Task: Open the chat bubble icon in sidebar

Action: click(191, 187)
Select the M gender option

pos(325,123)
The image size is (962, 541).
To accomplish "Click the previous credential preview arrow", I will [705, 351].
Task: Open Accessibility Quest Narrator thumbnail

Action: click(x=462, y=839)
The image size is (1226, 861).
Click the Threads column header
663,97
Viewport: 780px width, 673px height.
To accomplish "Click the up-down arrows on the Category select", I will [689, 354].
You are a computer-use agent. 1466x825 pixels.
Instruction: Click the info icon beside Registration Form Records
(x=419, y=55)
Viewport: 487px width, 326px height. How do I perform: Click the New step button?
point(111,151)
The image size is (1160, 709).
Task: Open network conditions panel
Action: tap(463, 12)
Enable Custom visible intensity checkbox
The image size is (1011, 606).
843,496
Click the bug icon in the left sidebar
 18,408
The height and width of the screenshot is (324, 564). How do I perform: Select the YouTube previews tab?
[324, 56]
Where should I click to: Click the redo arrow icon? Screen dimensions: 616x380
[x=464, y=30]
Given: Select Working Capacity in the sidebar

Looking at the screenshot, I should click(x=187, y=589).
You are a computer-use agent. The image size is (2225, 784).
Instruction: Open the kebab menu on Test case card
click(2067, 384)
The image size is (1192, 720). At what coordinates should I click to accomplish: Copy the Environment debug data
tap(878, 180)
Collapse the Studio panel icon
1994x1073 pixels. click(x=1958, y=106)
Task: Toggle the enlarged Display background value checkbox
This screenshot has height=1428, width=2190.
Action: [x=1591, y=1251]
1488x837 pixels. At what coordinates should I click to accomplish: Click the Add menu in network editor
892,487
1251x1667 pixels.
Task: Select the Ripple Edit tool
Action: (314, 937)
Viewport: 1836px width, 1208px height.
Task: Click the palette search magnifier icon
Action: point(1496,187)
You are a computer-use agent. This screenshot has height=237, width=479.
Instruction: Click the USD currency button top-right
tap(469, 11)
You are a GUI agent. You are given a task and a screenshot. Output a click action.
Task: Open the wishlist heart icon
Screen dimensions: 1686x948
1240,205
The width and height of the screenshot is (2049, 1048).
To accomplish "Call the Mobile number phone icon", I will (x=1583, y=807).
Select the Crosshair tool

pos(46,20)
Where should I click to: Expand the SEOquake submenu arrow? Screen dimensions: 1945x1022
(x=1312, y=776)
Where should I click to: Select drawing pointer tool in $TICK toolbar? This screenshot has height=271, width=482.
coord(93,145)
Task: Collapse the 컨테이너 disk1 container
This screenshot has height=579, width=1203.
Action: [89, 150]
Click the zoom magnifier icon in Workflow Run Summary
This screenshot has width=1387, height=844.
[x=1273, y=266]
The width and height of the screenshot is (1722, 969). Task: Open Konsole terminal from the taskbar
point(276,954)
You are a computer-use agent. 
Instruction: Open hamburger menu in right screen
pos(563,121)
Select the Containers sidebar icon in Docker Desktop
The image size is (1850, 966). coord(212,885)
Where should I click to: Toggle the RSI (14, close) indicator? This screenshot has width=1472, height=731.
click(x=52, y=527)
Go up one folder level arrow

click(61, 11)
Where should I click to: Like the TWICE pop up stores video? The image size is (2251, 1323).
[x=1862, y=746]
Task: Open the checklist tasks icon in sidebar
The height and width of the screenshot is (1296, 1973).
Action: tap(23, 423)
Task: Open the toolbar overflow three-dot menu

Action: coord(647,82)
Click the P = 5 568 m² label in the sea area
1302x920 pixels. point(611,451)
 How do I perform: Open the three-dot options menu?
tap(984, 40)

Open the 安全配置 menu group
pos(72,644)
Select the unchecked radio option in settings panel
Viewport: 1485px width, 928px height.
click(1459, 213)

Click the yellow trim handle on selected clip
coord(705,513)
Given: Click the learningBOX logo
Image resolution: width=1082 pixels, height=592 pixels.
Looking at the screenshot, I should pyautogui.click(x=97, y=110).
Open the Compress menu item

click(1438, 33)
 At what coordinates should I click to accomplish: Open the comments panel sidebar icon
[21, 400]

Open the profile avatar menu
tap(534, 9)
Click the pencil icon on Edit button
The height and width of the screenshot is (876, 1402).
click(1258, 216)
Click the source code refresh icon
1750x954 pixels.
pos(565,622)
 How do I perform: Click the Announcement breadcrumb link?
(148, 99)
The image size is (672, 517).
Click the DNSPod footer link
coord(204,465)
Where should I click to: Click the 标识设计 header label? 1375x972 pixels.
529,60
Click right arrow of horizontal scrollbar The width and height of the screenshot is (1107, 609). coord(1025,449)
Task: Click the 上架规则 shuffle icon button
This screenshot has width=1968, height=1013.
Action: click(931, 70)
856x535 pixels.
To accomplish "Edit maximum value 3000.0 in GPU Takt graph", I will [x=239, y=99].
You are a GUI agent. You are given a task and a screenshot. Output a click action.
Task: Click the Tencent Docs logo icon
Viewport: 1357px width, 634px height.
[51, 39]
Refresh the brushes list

......

Would you print each line of the listing again, unaltered?

◆ **FINISHED EXERCISE**
Task: Open the chat bubble icon in sidebar

Action: click(191, 187)
Select the M gender option

pos(325,123)
The image size is (962, 541).
To accomplish "Click the previous credential preview arrow", I will [705, 351].
Task: Open Accessibility Quest Narrator thumbnail

Action: click(x=462, y=839)
The image size is (1226, 861).
Click the Threads column header
663,97
Viewport: 780px width, 673px height.
To accomplish "Click the up-down arrows on the Category select", I will [689, 354].
You are a computer-use agent. 1466x825 pixels.
Instruction: Click the info icon beside Registration Form Records
(x=419, y=55)
Viewport: 487px width, 326px height. How do I perform: Click the New step button?
point(111,151)
The image size is (1160, 709).
Task: Open network conditions panel
Action: tap(463, 12)
Enable Custom visible intensity checkbox
The image size is (1011, 606).
843,496
Click the bug icon in the left sidebar
 18,408
The height and width of the screenshot is (324, 564). How do I perform: Select the YouTube previews tab?
[324, 56]
Where should I click to: Click the redo arrow icon? Screen dimensions: 616x380
[x=464, y=30]
Given: Select Working Capacity in the sidebar

Looking at the screenshot, I should click(x=187, y=589).
You are a computer-use agent. The image size is (2225, 784).
Instruction: Open the kebab menu on Test case card
click(2067, 384)
The image size is (1192, 720). At what coordinates should I click to accomplish: Copy the Environment debug data
tap(878, 180)
Collapse the Studio panel icon
1994x1073 pixels. click(x=1958, y=106)
Task: Toggle the enlarged Display background value checkbox
This screenshot has height=1428, width=2190.
Action: [x=1591, y=1251]
1488x837 pixels. At what coordinates should I click to accomplish: Click the Add menu in network editor
892,487
1251x1667 pixels.
Task: Select the Ripple Edit tool
Action: (314, 937)
Viewport: 1836px width, 1208px height.
Task: Click the palette search magnifier icon
Action: point(1496,187)
You are a computer-use agent. This screenshot has height=237, width=479.
Instruction: Click the USD currency button top-right
tap(469, 11)
You are a GUI agent. You are given a task and a screenshot. Output a click action.
Task: Open the wishlist heart icon
Screen dimensions: 1686x948
1240,205
The width and height of the screenshot is (2049, 1048).
To accomplish "Call the Mobile number phone icon", I will (x=1583, y=807).
Select the Crosshair tool

pos(46,20)
Where should I click to: Expand the SEOquake submenu arrow? Screen dimensions: 1945x1022
(x=1312, y=776)
Where should I click to: Select drawing pointer tool in $TICK toolbar? This screenshot has height=271, width=482.
coord(93,145)
Task: Collapse the 컨테이너 disk1 container
This screenshot has height=579, width=1203.
Action: [89, 150]
Click the zoom magnifier icon in Workflow Run Summary
This screenshot has width=1387, height=844.
[x=1273, y=266]
The width and height of the screenshot is (1722, 969). Task: Open Konsole terminal from the taskbar
point(276,954)
You are a computer-use agent. 
Instruction: Open hamburger menu in right screen
pos(563,121)
Select the Containers sidebar icon in Docker Desktop
The image size is (1850, 966). coord(212,885)
Where should I click to: Toggle the RSI (14, close) indicator? This screenshot has width=1472, height=731.
click(x=52, y=527)
Go up one folder level arrow

click(61, 11)
Where should I click to: Like the TWICE pop up stores video? The image size is (2251, 1323).
[x=1862, y=746]
Task: Open the checklist tasks icon in sidebar
The height and width of the screenshot is (1296, 1973).
Action: tap(23, 423)
Task: Open the toolbar overflow three-dot menu

Action: coord(647,82)
Click the P = 5 568 m² label in the sea area
1302x920 pixels. point(611,451)
 How do I perform: Open the three-dot options menu?
tap(984, 40)

Open the 安全配置 menu group
pos(72,644)
Select the unchecked radio option in settings panel
Viewport: 1485px width, 928px height.
click(1459, 213)

Click the yellow trim handle on selected clip
coord(705,513)
Given: Click the learningBOX logo
Image resolution: width=1082 pixels, height=592 pixels.
Looking at the screenshot, I should pyautogui.click(x=97, y=110).
Open the Compress menu item

click(1438, 33)
 At what coordinates should I click to accomplish: Open the comments panel sidebar icon
[21, 400]

Open the profile avatar menu
tap(534, 9)
Click the pencil icon on Edit button
The height and width of the screenshot is (876, 1402).
click(1258, 216)
Click the source code refresh icon
1750x954 pixels.
pos(565,622)
 How do I perform: Click the Announcement breadcrumb link?
(148, 99)
The image size is (672, 517).
Click the DNSPod footer link
coord(204,465)
Where should I click to: Click the 标识设计 header label? 1375x972 pixels.
529,60
Click right arrow of horizontal scrollbar The width and height of the screenshot is (1107, 609). coord(1025,449)
Task: Click the 上架规则 shuffle icon button
This screenshot has width=1968, height=1013.
Action: click(931, 70)
856x535 pixels.
To accomplish "Edit maximum value 3000.0 in GPU Takt graph", I will [x=239, y=99].
You are a GUI agent. You are given a task and a screenshot. Output a click action.
Task: Click the Tencent Docs logo icon
Viewport: 1357px width, 634px height.
[51, 39]
Refresh the brushes list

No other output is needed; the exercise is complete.